# Need help quick!!!



## daaaaaan (Oct 27, 2004)

I just fed my P's and were watching them eat, then I notice there is about 4-5 of these little "worms" trying to swim around my tank.....my powerhead and filters provide way too much current for them and they just go in an endless cycle, but they are wigglin' their little hearts out trying to get out of the current and swim away......

What are these little things? Are they baby P's (my one P has looked quite fat the past couple of weeks, still is kinda) or are they some type of parasite, or what?
*
MOVIE*: http://www.twinsenland.com/vids/worm.avi (right click "save target as")

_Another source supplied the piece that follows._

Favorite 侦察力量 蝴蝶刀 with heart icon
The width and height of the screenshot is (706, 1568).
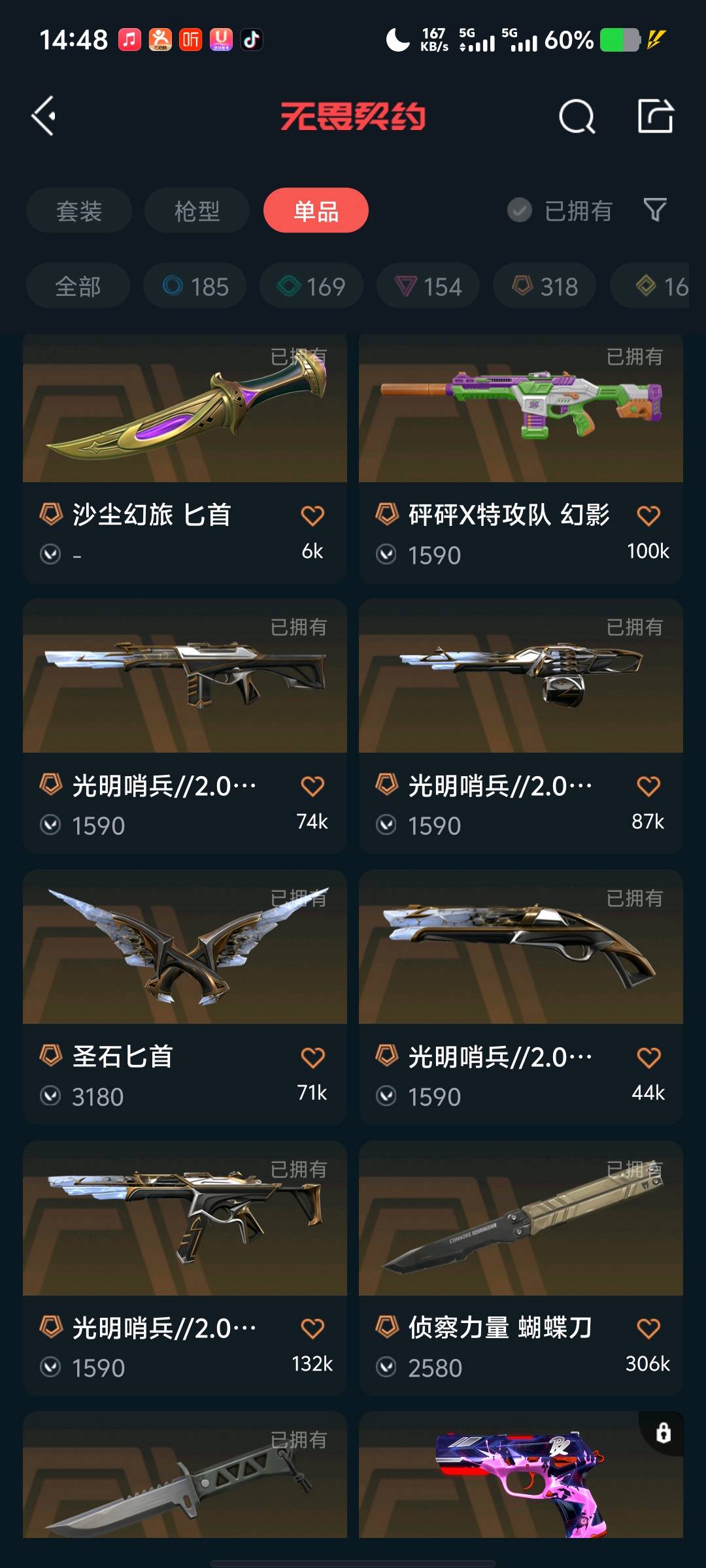point(648,1328)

-you can see me following one of them, all the REALLY small white things are just air bubbles from the air pump......if you cant see what im trying to show you please tell me

Man I hope these arnt internal parasties









Edit: And for the past couple of days, 2 P's have been on one side of my tank, with the other one on the other side, dont know if it matters, but they never did this before. And no, I did not notice them swimming around in circles if they did lay eggs and these are baby P's....


----------



## mdmedicine (Dec 20, 2004)

I would turn off the power head at least for the moment...Lets see the movie clip.


----------



## CROSSHAIR223 (Jan 17, 2005)

Just get some goldfish and watch them eat those little dudes


----------



## daaaaaan (Oct 27, 2004)

http://www.twinsenland.com/vids/worm.avi

There, right click "save as"


----------



## daaaaaan (Oct 27, 2004)

anybody?


----------



## daaaaaan (Oct 27, 2004)

please help if you know what they are, i think they may be palaneria (sp?)


----------



## daaaaaan (Oct 27, 2004)

up


----------



## Sam (Mar 18, 2004)

After first reading your post I thought planeria for sure. 
But after seeing the vid...I don't know what that is...but it's not like any planeria I've ever seen.


----------



## daaaaaan (Oct 27, 2004)

hm, what is it then? Anybody help?


----------



## taylorhedrich (Mar 2, 2005)

daaaaaan said:


> hm, what is it then? Anybody help?
> [snapback]1124992[/snapback]​


Well, when I had little squiggly white worms in my 130 gallon tank that looked just like mosquito larvae, I threw some goldfish in the tank. That wiggling motion was irresistable to the goldfish. Of course though they were the only fish in the tank, so if you had piranha in the tank, my method wouldn't work.
~Taylor~


----------



## JD7.62 (Apr 7, 2005)

I had the same looking thing in my tank one time. I leave my windows open quite often so I figured it was just some insect larvae and my juvi (at the time) Ps loved to eat them!


----------



## GlassblowRBPown (Apr 4, 2005)

mosquito larvae. cant picture it bein anything else


----------



## taylorhedrich (Mar 2, 2005)

GlassblowRBPown said:


> mosquito larvae. cant picture it bein anything else
> [snapback]1127535[/snapback]​


There is no way mosquito larvae could get into the tank. It would have to be stagnant water for the mother to lay the eggs in, I'd think....
~Taylor~


----------